What are the Alcohol Abuse Effects?
Heavy drinkers, regardless of whether the term alcoholic fits or not, can suffer alcohol abuse effects. Alcoholism is a term that often refers to the alcohol dependence, including a physical dependence on alcohol, difficulty in controlling how much is drunk, and a craving for alcohol. Many doctors prefer to distinguish this medical disorder with alcohol abuse. Abusers may not be dependent on alcohol, but they persist in binge drinking or chronic heavy levels of alcohol that leads to problems in other areas of their lives.
The effects of alcohol abuse can hit both alcoholics and alcohol abusers and the effects often depend on the consumption history of the person. That is to say that individuals who drink more and drink more often tend to suffer from more effects. The effects range from physical conditions to broken relationships to legal troubles.
Digestive system diseases and conditions are common with prolonged heavy use of alcohol. Any organ that helps digest and absorb alcohol, such as the liver, stomach, and pancreas, is at risk for problems. The brain also experiences damage with alcohol abuse. Other conditions like ulcers, inflamed pancreas, and cirrhosis of the liver can also occur.
Alcohol abusers also tend to physically and nutritionally neglect their bodies. Anemia may develop and injuries are common. As alcohol becomes more of an obsession and great amounts are consumed, individuals are more likely to engage in risky behaviors and to ignore any other problem that may develop physically.
Nervous system disorders can also occur with prolonged alcohol abuse. Blackouts, hallucinations, tremors, seizures, and other conditions can occur.
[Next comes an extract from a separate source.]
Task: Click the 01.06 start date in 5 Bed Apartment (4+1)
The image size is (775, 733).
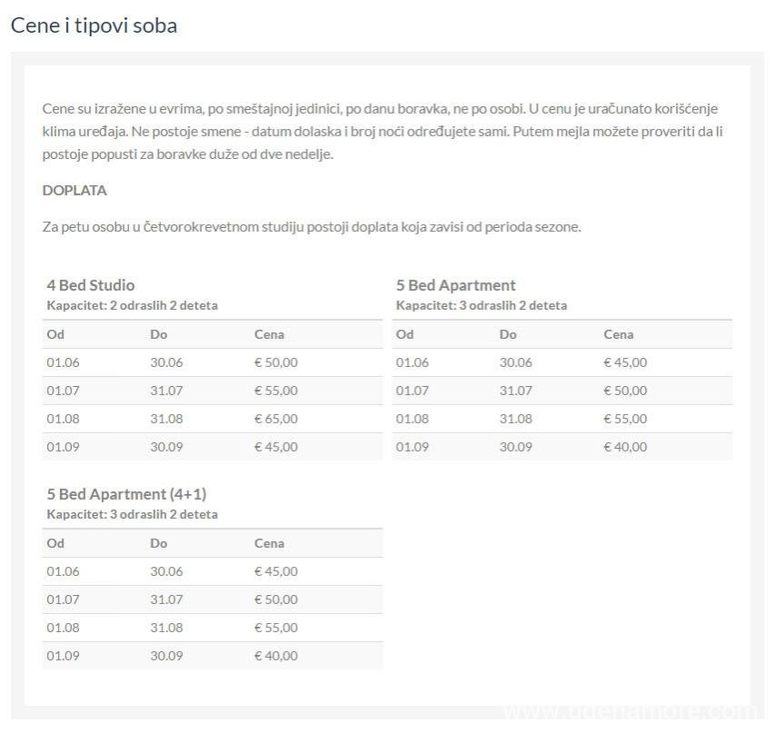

Nervous system disorders can result in the death of the individual.
Psychological and interpersonal problems are also common for both alcoholics and alcohol abusers. Problems can include impaired thinking, impaired judgment, changes in mood, impaired social relationships, job problems, and legal troubles. These issues are signs that an individual may be experiencing a problem with alcohol.
Those who engage in problem drinking are at a high risk of premature death as well. Some of the causes of premature death include suicide, overdose, accidents, car crashes, and organ failure. The high risks associated with alcohol mean that many heavy drinkers will never fully experience the health dangers of alcohol because they will die before this happens.
Alcohol abuse effects are varied and dangerous. Problem drinking can lead to serious health problems and even death. In addition, psychological and interpersonal problems are common, leading to divorces, financial problems, legal troubles, and other risky behaviors.